[Start of section]
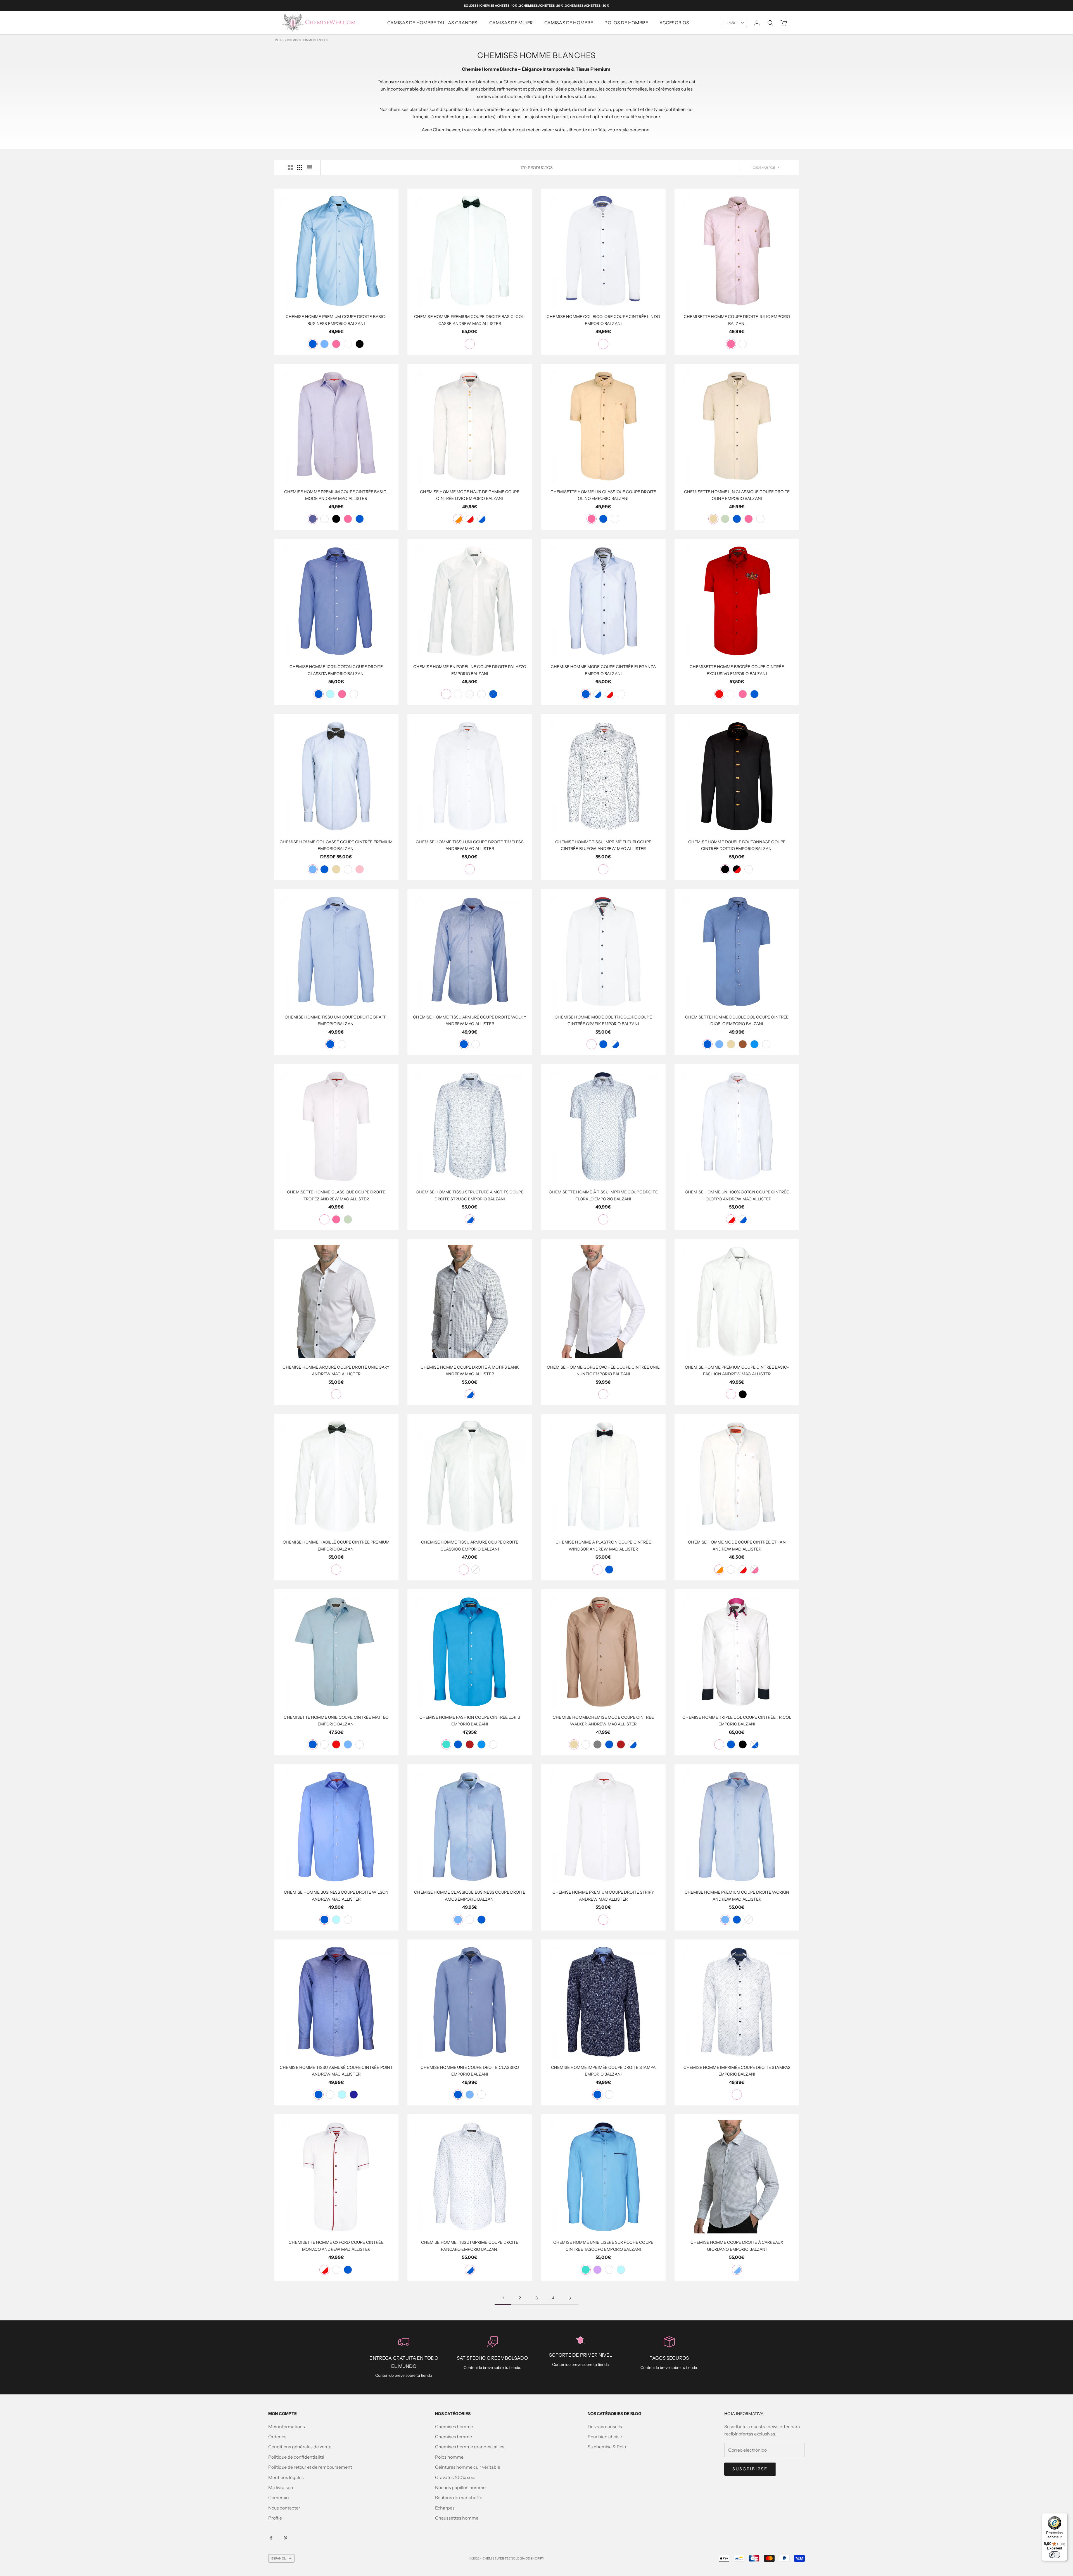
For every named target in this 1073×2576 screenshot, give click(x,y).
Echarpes (445, 2508)
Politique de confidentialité (296, 2457)
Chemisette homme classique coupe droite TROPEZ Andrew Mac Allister (336, 1195)
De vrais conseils (605, 2426)
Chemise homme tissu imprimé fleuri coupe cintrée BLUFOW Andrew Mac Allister (603, 845)
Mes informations (286, 2426)
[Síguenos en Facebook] (271, 2538)
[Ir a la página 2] (570, 2298)
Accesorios (674, 22)
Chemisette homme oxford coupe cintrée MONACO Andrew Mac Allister (336, 2246)
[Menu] (1064, 2516)
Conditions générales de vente (299, 2446)
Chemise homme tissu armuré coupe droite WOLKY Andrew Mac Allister (469, 1020)
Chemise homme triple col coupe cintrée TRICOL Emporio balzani (736, 1721)
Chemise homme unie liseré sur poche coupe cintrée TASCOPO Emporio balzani (603, 2246)
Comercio (278, 2497)
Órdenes (277, 2436)
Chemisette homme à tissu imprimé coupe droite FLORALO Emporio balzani (603, 1195)
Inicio (279, 40)
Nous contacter (284, 2508)
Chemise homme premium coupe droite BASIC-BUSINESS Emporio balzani (336, 320)
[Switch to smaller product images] (299, 167)
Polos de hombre (626, 22)
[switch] (1054, 2554)
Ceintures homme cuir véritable (467, 2467)
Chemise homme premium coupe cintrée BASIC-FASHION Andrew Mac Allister (737, 1370)
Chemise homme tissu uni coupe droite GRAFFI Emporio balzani (336, 1020)
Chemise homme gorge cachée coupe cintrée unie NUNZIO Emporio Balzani (603, 1370)
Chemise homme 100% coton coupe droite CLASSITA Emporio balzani (336, 670)
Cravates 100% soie (455, 2477)
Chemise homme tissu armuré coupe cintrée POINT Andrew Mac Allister (336, 2071)
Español (731, 23)
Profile (275, 2518)
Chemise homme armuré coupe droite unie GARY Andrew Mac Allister (336, 1370)
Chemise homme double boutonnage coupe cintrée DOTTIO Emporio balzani (736, 845)
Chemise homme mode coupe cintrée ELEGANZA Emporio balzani (603, 670)
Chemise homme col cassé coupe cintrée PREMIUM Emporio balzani (336, 845)
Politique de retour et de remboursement (310, 2467)
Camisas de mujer (511, 22)
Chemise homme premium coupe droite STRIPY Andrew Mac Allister (603, 1895)
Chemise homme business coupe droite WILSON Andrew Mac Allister (336, 1895)
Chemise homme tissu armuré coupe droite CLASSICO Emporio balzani (469, 1545)
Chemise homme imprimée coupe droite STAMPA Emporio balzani (603, 2071)
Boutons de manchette (458, 2497)
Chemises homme (454, 2426)
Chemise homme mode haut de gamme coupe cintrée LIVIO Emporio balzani (469, 495)
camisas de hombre (569, 22)
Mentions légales (286, 2477)
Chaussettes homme (456, 2518)
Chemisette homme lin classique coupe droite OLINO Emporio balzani (603, 495)
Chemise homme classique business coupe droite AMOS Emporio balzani (469, 1895)
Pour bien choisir (605, 2436)
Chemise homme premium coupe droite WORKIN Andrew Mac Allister (737, 1895)
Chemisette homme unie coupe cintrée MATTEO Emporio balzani (336, 1721)
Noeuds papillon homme (460, 2487)
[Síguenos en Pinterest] (285, 2538)
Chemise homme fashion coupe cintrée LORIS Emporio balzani (469, 1721)
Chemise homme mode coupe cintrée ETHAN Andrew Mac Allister (736, 1545)
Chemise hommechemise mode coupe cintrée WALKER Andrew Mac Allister (603, 1721)
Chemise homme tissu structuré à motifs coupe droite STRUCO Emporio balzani (469, 1195)
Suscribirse (750, 2468)
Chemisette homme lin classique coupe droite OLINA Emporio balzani (737, 495)
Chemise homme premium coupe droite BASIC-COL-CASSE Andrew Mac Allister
[End of section]
Exercise brief: Where a line of the records contains the word "classique", copy that line.

Completed exercise:
Chemisette homme classique coupe droite TROPEZ Andrew Mac Allister (336, 1195)
Chemisette homme lin classique coupe droite OLINO Emporio balzani (603, 495)
Chemise homme classique business coupe droite AMOS Emporio balzani (469, 1895)
Chemisette homme lin classique coupe droite OLINA Emporio balzani (737, 495)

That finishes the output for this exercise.